E chegou o Carnaval. Tô pulando doidamente, da sala pro quarto, do quarto pra cozinha, da cozinha pro banheiro e assim sucessivamente, com paradas no camarote das bibliotecas do IFCH e do IEL. Ninguém merece tanta chatice.
Essa fase de final de tese, sinceramente, isso sim eu queria pular, acordar e ter a tese pronta. Como isso não ocorre, lá vou eu de parágrafo em parágrafo, consertando coisas. O que falta deixo em amarelo, e minha tese parece um queijo suíço, de tão amarelinha e cheia de buracos.
Ando com uma fome louca e com a bronquite a toda, acho que nunca estive tão panda em toda minha vida. Que miséria, só penso no Gerião, no Virgílio e nas duzentas páginas que já consegui ajuntar. Minha mãe foi super fofa, me mandou me concentrar na coisa e ir pra frente. Eu estou com a minha casa uma zona, dois dentes estourados esperando tratamento, IPVA pra pagar, roupa pra lavar, um inferninho, e no meio disso eu consigo quebrar todos os foninhos disponíveis. Vou na loja de 1,99 e compro foninhos que não duram uma semana, nessa rotina de ligar o Neguinho do Pastoreio a toda quando faço todo tipo de atividade, ouvindo de Milton Nascimento a Wando, de Pet Shop Boys a Barry White. Mas que desgrama.
Fico lendo os jornais, nos intervalos dos trabalhos de Hércules, e me deprimo ainda mais. Não tô podendo. Nesses anos de universidade, eu vi muitos colegas na fase de final de tese, e achava que o povo exagerava. Não, não, é um ritual de iniciação dolorido. Num certo sentido, é mais fácil que no mestrado: você já tá mais escaldado, preparou várias coisas, deixou o feijão de molho e a cebola cortada. Mas, ao mesmo tempo, é uma despedida de uma fase da vida. Depois, com o título, é outra história: você abraçou de vez a carreira acadêmica, é concurso, banca, aula, o caramba a quatro. Vejo alguns professores rodando IFCH e IEL, nesses dias, e colegas, e penso, todo mundo passou por isso um dia: o desespero de ter escrito uma mísera linha quando se deveria ter escrito cinqüenta páginas; o medo da banca te detonar; e a impressão de que se fez tudo errado, que tudo foi pro brejo sem remissão.
Que fazer, como perguntaria Lênin? Sentar a bunda na cadeira e castigar o teclado. Fazer o quê?

2 comments:

Zé Luis said...

Deixa Lênin prá lá. Escreva, torço por ti e vou rezar pro espírito soprar por aí.

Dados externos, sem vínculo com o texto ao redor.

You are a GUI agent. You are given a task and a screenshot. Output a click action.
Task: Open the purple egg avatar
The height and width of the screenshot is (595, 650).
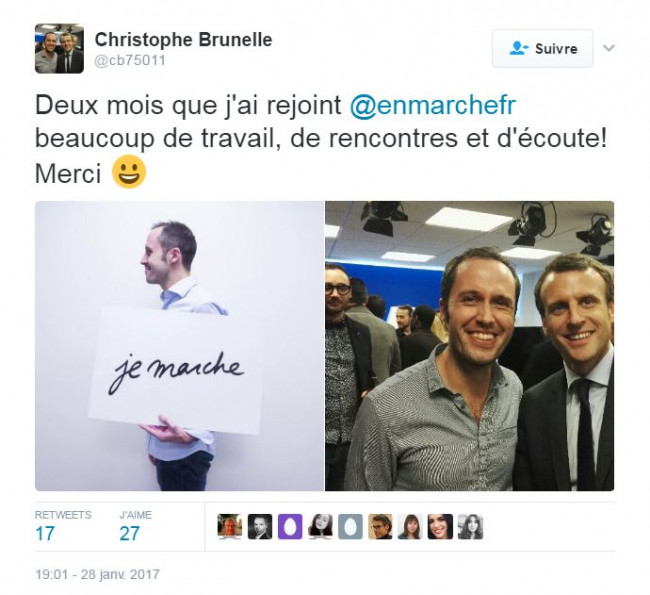tap(290, 527)
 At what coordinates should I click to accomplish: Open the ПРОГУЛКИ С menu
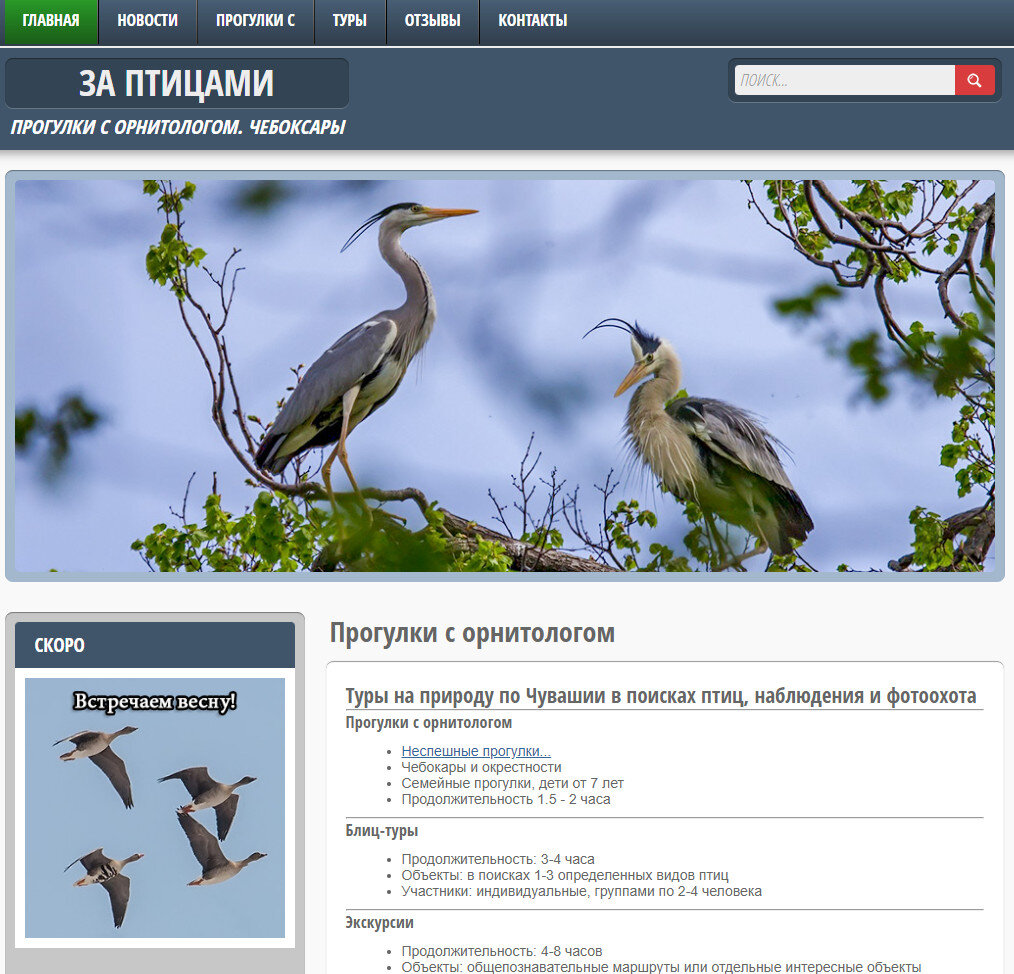pos(255,21)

Saudades do Carnaval é coisa que devemos superar. Batucada em meio a barbárie não é sabedoria, é desespero. Foliões não são parâmetro de nada, non raggionam di lor, ma guarda e passa.

Abraço e boa sorte.

Maria said...

Zé, como sempre com a razão. A Virgem de Almudena veio em meu socorro. Beijo.